By 312, the Roman Empire had reached a turning point after centuries of military dictatorship powered by the wheels of bureaucracy.
Maxtenius Victorious at Milvian Bridge Since the domination of Octavian over Julius Caesar's assassins, the Senate had been largely a stamp for the emperor to pass his decrees. Many men pursued this utmost position, and civil wars erupted often when capable generals overtook weak emperors. The empire itself became unwieldy, and Diocletian divided Rome into western and eastern parts with co-rulers in each. By the early fourth century, further divisions and murky agreements had created a Tetrarchy where four men controlled the empire as Caesars and Augusti.
In 306, Augustus Constantius Chlorus died, and his son Constantine was proclaimed by his soldiers on the frontier of Britannia that he would be the new emperor. Currently controlling Rome, however, was Maxentius, who had taken the title of Augustus by force after defeating Severus, the legal appointee by the eastern Augustus, Galerius. Licinius, another would-be emperor, had been proclaimed emperor by a conference of the leading political figures of Rome. By 312, Constantine was already moving on Rome to defeat the usurper Maxentius and making plans for alliance with Licinius. A new story by Jeff Provine
Constantine organized the execution of Maxentius's father, Maximinian, and marched with an army of some 40,000, racing over northern Italy and defeating armies more than twice his size, even killing Maxentius's highest general, Ruricius Pompeianus, at Verona.

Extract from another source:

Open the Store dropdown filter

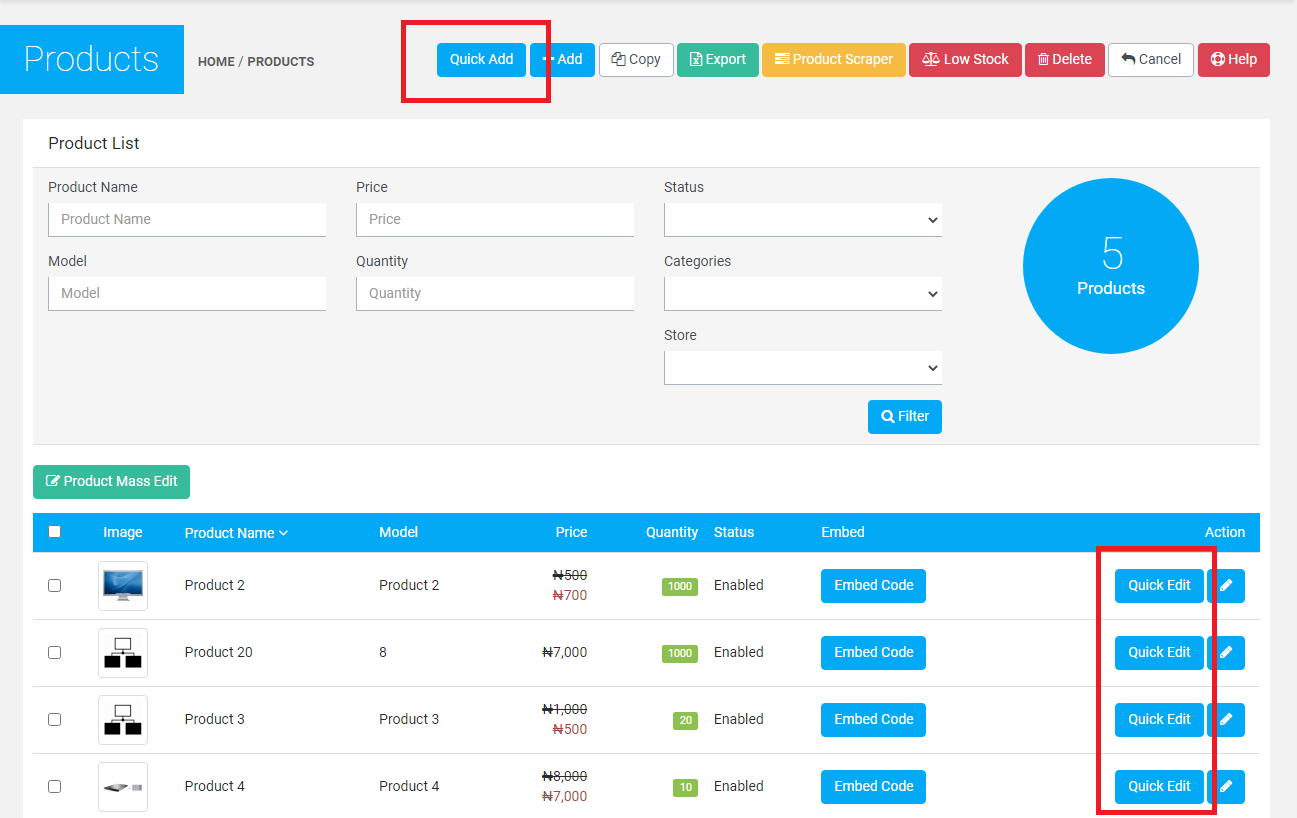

Maxentius had already held Rome successfully through two sieges, but he decided to deal with the upstart from the north himself, setting up an army on the far side of the Milvian Bridge over the Tiber River. On the evening of the 27th, Constantine's forces prepared for battle the next day, and a vision came upon them. Looking into the setting sun, they saw a cross made of light and words in Greek reading, "In this sign, conquer". A dream that night explained that the sign was from a sect of worshippers of the Hebrew god, practically the only one without a temple in Rome where Maxentius had already made substantial sacrifices toward victory in the battle.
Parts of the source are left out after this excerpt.